**Extrait du texte:**
::::::::::
Le 21 septembre 2015, X.________ (ci-après: la recourante) a formé un recours
en matière civile, fondé essentiellement sur la violation de son droit d'être
entendue (art. 190 al. 2 let. d LDIP), en concluant à l'annulation de la
sentence du 20 août 2015.
Le 28 septembre 2015, Z.________, intimée au recours, a déposé une requête de
sûretés en garantie de ses dépens. Par ordonnance du 21 décembre 2015, la
présidente de la Ire Cour de droit civil a admis cette requête et invité la
recourante à verser, jusqu'au 20 janvier 2016, à la Caisse du Tribunal fédéral,
le montant de 150'000 fr. L'intéressée s'est exécutée dans le délai qui avait
été prolongé d'un mois à sa demande.
Entre-temps, l'arbitre avait transmis à la Ire Cour de droit civil le dossier
de la cause sous la forme d'une clé USB. Le 18 février 2016, sans se prononcer
sur le fond, il a exposé pourquoi, selon lui, le présent recours devrait être
déclaré irrecevable.
En tête de sa réponse du 25 avril 2016, l'intimée a conclu principalement à
l'irrecevabilité et, subsidiairement, au rejet du recours.
La recourante, dans sa réplique du 17 mai 2016, et l'intimée, dans sa duplique
du 2 juin 2016, ont maintenu leurs conclusions initiales.
Par écriture du 8 novembre 2016, l'intimée a déposé spontanément deux nouvelles
pièces, dépôt auquel la recourante s'est opposée dans un courrier du 25
novembre 2016 auquel elle a joint une nouvelle pièce.

Considérant en droit:

1. 
D'après l'art. 54 al. 1 LTF, le Tribunal fédéral rédige son arrêt dans une
langue officielle, en règle générale dans la langue de la décision attaquée.
Lorsque cette décision a été rendue dans une autre langue (ici l'anglais), le
Tribunal fédéral utilise la langue officielle choisie par les parties. Devant
le Tribunal arbitral, celles-ci se sont servies de l'anglais, tandis que, dans
les mémoires qu'elles ont adressés au Tribunal fédéral, elles ont employé le
français, respectant ainsi l'art. 42 al. 1 LTF en liaison avec l'art. 70 al. 1
Cst. (ATF 142 III 521 consid.1). L'arbitre, quant à lui, a formulé en allemand
ses observations sur la recevabilité du recours. Conformément à sa pratique, le
Tribunal fédéral rendra, par conséquent, son arrêt en français.

2.
::::::::::
**Données fournies:**
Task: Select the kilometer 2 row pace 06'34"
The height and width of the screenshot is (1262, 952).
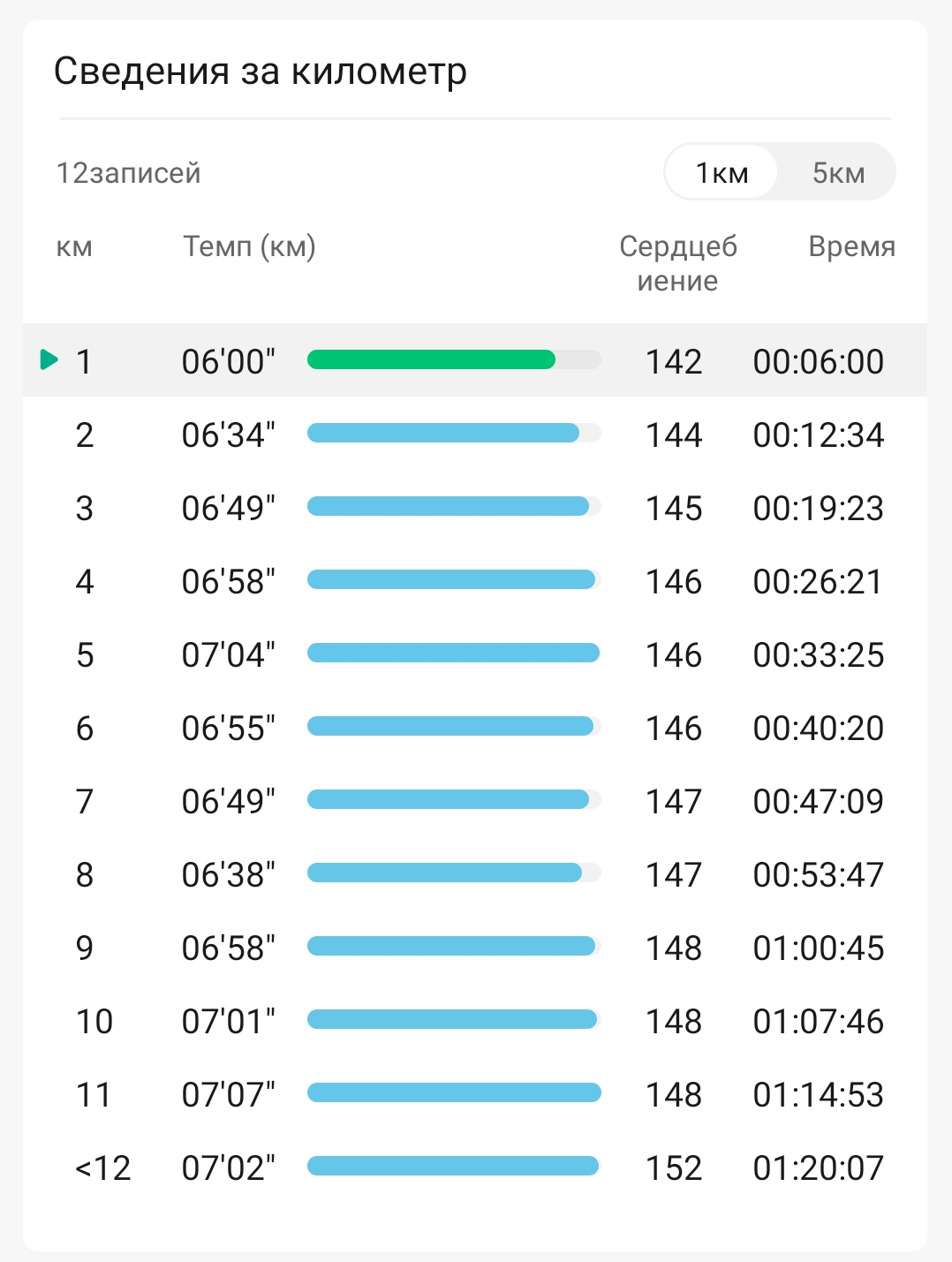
::::::::::
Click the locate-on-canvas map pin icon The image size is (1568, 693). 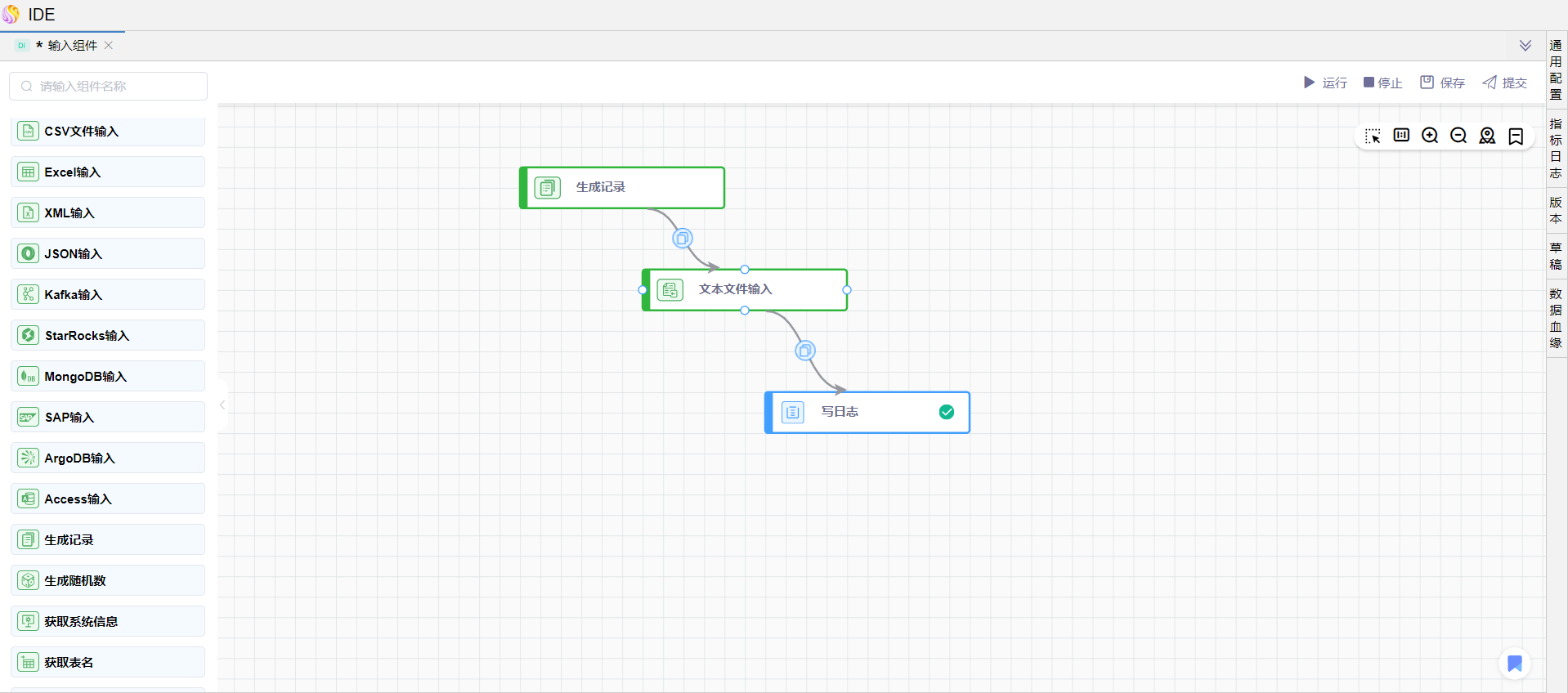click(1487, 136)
::::::::::
**Travail à faire:**
**A)** Indiquez si chacune des affirmations suivantes est conforme à l'extrait du texte, en répondant par oui ou par non et en citant les mots décisifs : (i) la requête de sûretés déposée par l'intimée a été admise ; (ii) l'arbitre a rédigé en anglais ses observations sur la recevabilité du recours ; (iii) la recourante a versé le montant demandé dans le délai initial fixé au 20 janvier 2016.
**B)** D'après l'extrait du texte, sous quelle forme l'arbitre a-t-il transmis le dossier de la cause à la Ire Cour de droit civil ?

**Corrigé des exercices:**
**A)**
(i) Oui : « la présidente de la Ire Cour de droit civil a admis cette requête ».
(ii) Non : « L'arbitre, quant à lui, a formulé en allemand ses observations sur la recevabilité du recours. »
(iii) Non : « L'intéressée s'est exécutée dans le délai qui avait été prolongé d'un mois à sa demande. »

**B)** Sous la forme d'une clé USB.